Les émeutiers ont incendié dans la ville de Zaria (état de Kaduna) la maison du vice-président Namadi Sambo et celle de l'émir de la ville, selon un habitant. Ils ont aussi cassé la prison et libéré les détenus.
"Il y a eu une émeute ici, aujourd'hui", a déclaré par téléphone Mahmud Aliyu.
"Les manifestants ont incendié la résidence du vice-président, le palais de l'émir, avant de s'en prendre à la prison en libérant beaucoup de détenus".
Les premières violences avaient éclaté dimanche à Kano et d'autres villes du Nord, au lendemain du vote, provoquées par des accusations de fraudes contre le camp de M. Jonathan.
Lundi, elles faisaient toujours rage à Kano, la seconde ville du pays, et avaient gagné Jos, dans le Centre, et d'autres cités.
A Kano, des foules armées de gourdins, planches et couteaux affrontaient des soldats, selon des témoins, et un couvre-feu de vingt-quatre heures a été imposé dans l'Etat voisin de Kaduna, selon son gouverneur.
Un centre commercial a été incendié et les commerces et écoles avaient fermé tandis que de la fumée s'élevait au dessus de Kano.

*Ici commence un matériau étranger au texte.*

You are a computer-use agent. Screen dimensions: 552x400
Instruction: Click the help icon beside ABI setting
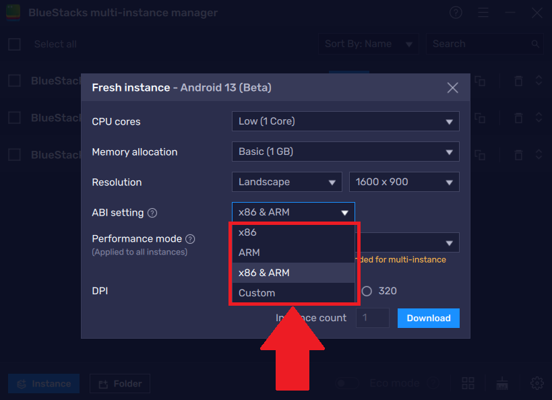pyautogui.click(x=152, y=213)
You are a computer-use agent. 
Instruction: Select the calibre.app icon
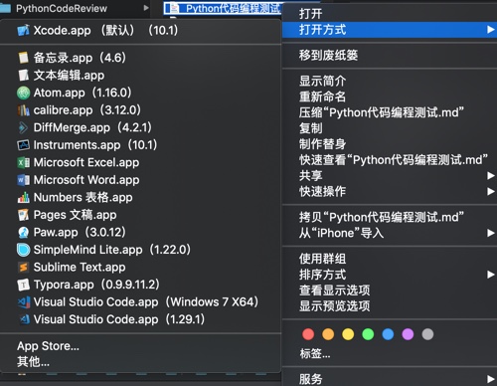pyautogui.click(x=23, y=110)
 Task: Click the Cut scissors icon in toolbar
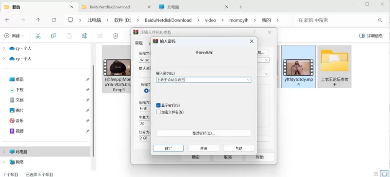coord(38,36)
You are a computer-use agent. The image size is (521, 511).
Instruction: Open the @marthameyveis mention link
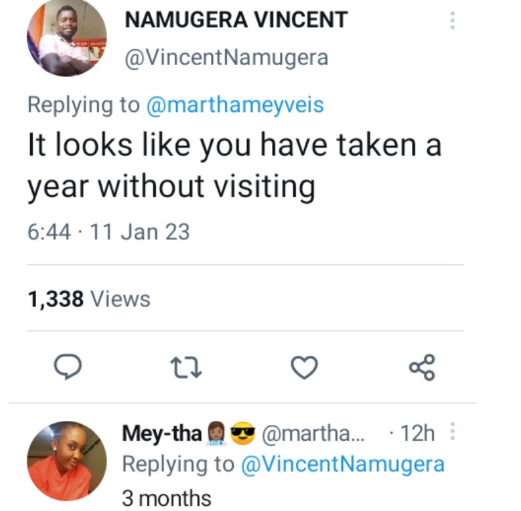tap(235, 105)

La foule a aussi attaqué deux personnes censées être chrétiennes, a rapporté un corresponsant de l'AFP, et de jeunes manifestants arrêtaient des voitures pour demander aux conducteurs d'exprimer leur soutien à Muhammadu Buhari, un musulman du Nord, rival malheureux à la présidentielle de M. Jonathan.
Dans la ville de Potiskum, dans l'Etat de Yobe, dans le nord-est, des témoins ont rapporté que la foule avaient tenté d'immoler une chrétienne en lui passant un pneu enflammé autour du cou mais qu'elle avait été sauvée par des habitants et hospitalisée.

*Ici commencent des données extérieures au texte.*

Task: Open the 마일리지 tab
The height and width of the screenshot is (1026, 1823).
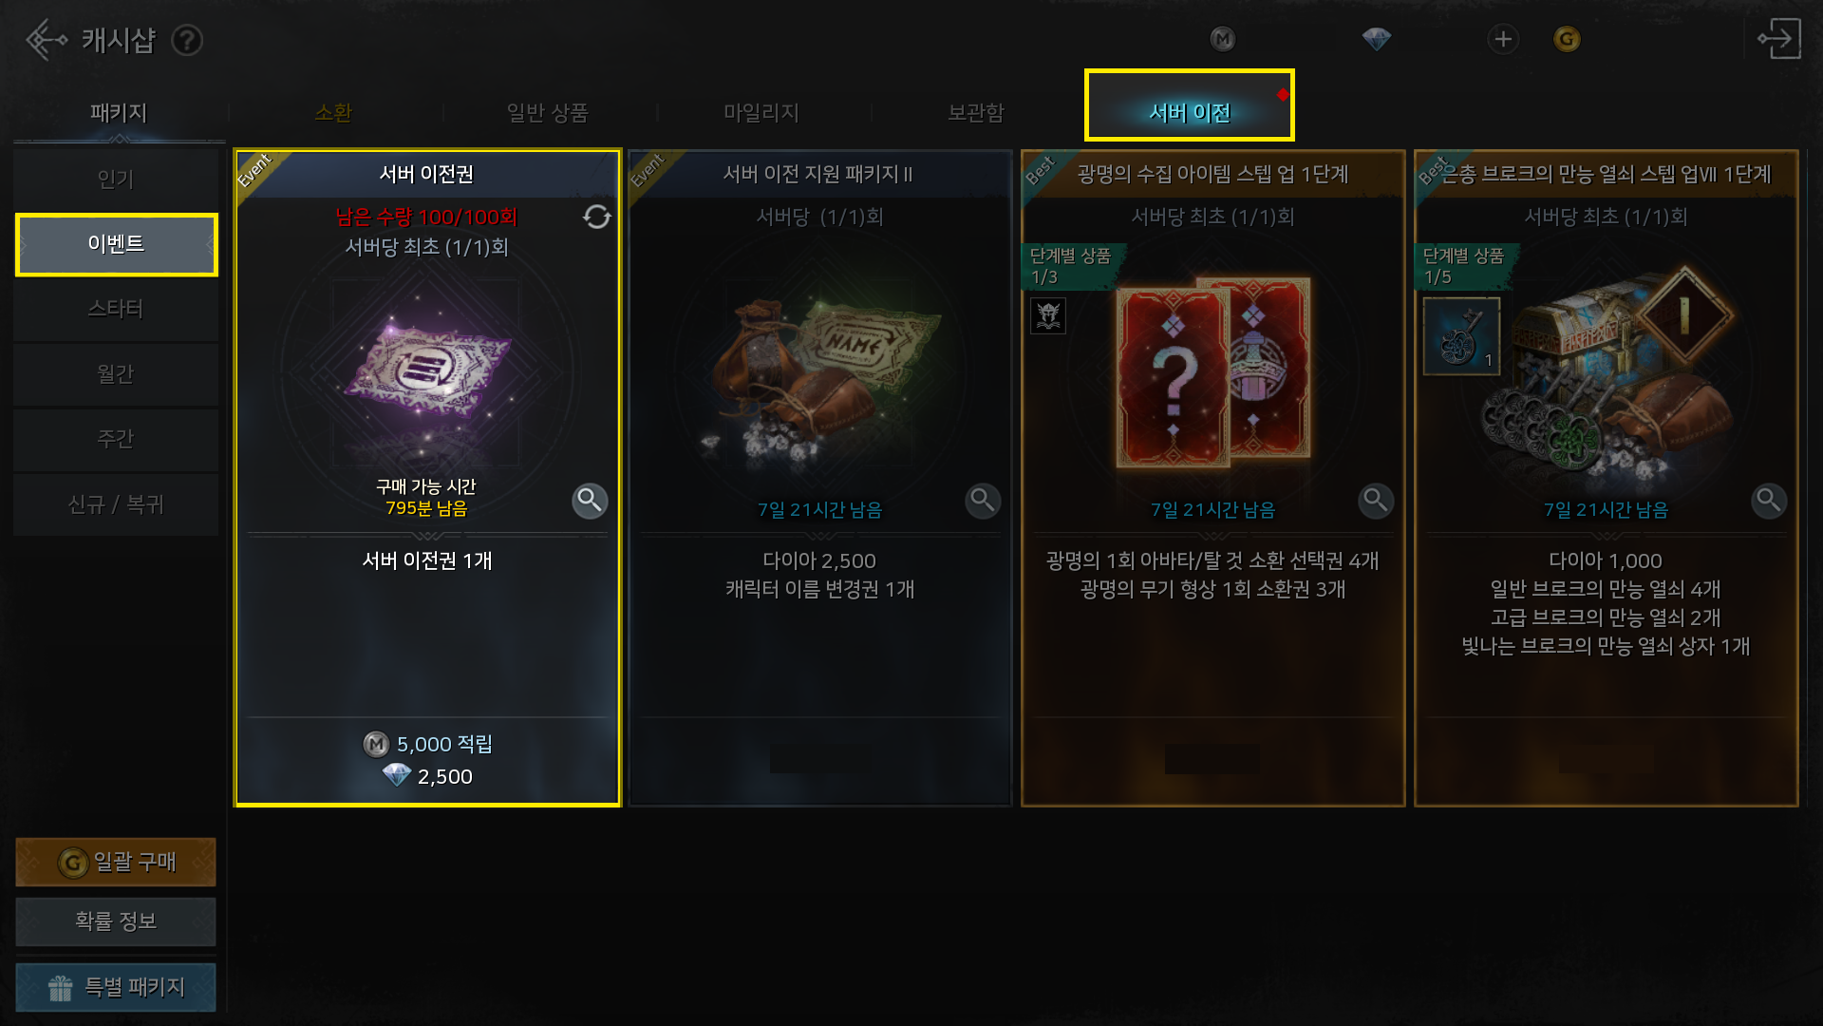Action: pos(761,113)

"Des jeunes allument des feux dans les rues et incendies les maisons de partisans du parti au pouvoir. Des soldats ont été appelés. Les rues sont désertes à l'exception des manifestants", a raconté un habitant, Kabiru Usman.
Des violences ont aussi été signalées dans les villes de Kaduna, Zaria et Sokoto, dans le Nord, ainsi qu'à Jos, dans le Centre, qui marque la frontière entre majorités chrétienne et musulmane et théatre de fréquentes violences intercommunautaires.
Cette flambée de violences a été déclenchée par l'annonce des résultats de la présidentielle par la commission électorale qui donnait lundi à Goodluck Jonathan une avance telle qu'il est assuré de l'emporter.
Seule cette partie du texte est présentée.